A little-known Conservative MP, Christian Wakeford, defecting to Labour at the start and a grandee telling Boris to go at the end for seeking to “escape responsibility” for the partygate scandal.

And in doing so, likening the PM to Neville Chamberlain, to many, the great appeaser, and replaced by Johnson’s hero, Winston Churchill. The timing of both acts of sabotage was done to maximise the damage to Johnson; politics, remember, is a blood sport.

David Davis, the seasoned former Brexit Secretary, never misses an opportunity for high drama and, boy, did he achieve it with his exhortation “in the name of God, go”. The PM tried his best to get back on the front foot after the previous day’s display of contrition when the country’s leader appeared a broken man as he was questioned about his staff partying the night away in Downing St just hours before the Queen sat alone in the chapel at Windsor Castle, mourning her beloved husband.

The fact that there doesn’t seem to be a day that goes by without Boris’s woes dominating the headlines is never a good sign and usually points to only one outcome. However, the PM’s backers insist he is a “fighter,” who has from Brexit through to the vaccination programme and the growing economy achieved a great deal and the pluses outweigh the negatives.
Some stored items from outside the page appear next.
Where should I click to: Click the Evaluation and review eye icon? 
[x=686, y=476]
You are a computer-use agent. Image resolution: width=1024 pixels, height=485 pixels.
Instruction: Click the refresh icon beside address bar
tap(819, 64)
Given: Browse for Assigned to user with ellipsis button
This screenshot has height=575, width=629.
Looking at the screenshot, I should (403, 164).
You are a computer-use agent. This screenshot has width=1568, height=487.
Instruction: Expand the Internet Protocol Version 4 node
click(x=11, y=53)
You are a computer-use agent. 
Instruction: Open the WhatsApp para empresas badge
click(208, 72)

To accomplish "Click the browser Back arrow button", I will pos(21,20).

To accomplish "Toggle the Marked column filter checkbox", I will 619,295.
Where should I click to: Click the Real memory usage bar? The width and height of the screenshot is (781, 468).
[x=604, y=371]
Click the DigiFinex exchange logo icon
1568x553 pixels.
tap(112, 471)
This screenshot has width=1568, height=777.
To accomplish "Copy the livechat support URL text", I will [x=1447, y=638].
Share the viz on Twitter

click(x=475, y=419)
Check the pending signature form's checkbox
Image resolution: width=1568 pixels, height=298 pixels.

They are urging colleagues to wait for the Gray report into the partygate scandal. It’s due next week. But the tumult is not abating. PMQs was another exercise in Keir Starmer and Ian Blackford pushing hard at Boris to heave him over the cliff while the PM was clinging onto any vegetation, he could find to prevent them from doing so. Like many of the electorate, several Tory MPs have made up their minds already given the evidence and Johnson’s woeful, shape-shifting performance over partygate.

The question on everyone’s lips at Westminster continues to be: does Sir Graham Brady, Chairman of the Conservative 1922 backbench committee, have the 54 MPs’ names expressing no-confidence in the PM to trigger a leadership contest? Parliament’s corridors and lobbies have been awash with speculative huddles. Yes he does. No he doesn’t. No one knows. Including Andrew Bridgen, the Leicestershire Tory, who has publicly called for Boris to go. The backbencher said he expected 20 more letters to go to Sir Graham by the end of play today. He also suggested Wakeford’s defection would “encourage a considerable number of others who are wavering to put their letters in,” adding: “We will get to the threshold of 54 this week. Graham Brady will announce we are having a confidence vote next week, probably Tuesday or Wednesday”.

But, like the rest of us, he doesn’t know for sure. It certainly appears to be the case that the 2019 intake of red-wall Tory MPs is a driving force to oust Boris. They met privately yesterday to discuss his future in what has been dubbed the “pork pie plot” given the alleged involvement of Alicia Kearns, who represents Melton Mowbray. Yesterday, the PM visited the House to meet with the 2019ers and supposedly implored them, saying: “What do I need to do?”

The fact that some senior colleagues have privately dubbed the red-wallers “traitors” and “f***ing nobodies” hasn’t lifted the mood of acrimony. Will any other Conservative MP follow the example of the member for Bury South and cross the floor? Of course, the 2019ers largely hold northern English seats and represent a new faction within Tory ranks that, due to the pandemic, has not been initiated into the parliamentary party's groupthink as their predecessors have been and come with a different outlook to the traditional shire Conservatives. They would have also seen the latest polling, which suggests the Tories would lose all but three of the 45 red-wall seats, which were won at the 2019 election. According to one snapshot, Labour now enjoys an 11-point lead across these seats; three years ago, the Conservatives had a nine-point one. Nothing concentrates an MP’s mind like survival.

Whether Wakeford’s defection or Davis’s wielding of the political dagger moves Tory MPs’ minds in one direction, or another is difficult to say. But they certainly keep up the pressure on beleaguered Boris, who looks more damaged by the day. Downing St confirmed he would contest a leadership challenge. But it surely would rest on what the Gray report reveals.

All the while, the inscrutable Sir Graham is calmly watching his inbox and his parliamentary postbag from the quiet haven of his oak-lined parliamentary office; a pencil and notepad by his side. Is the fat lady clearing her throat?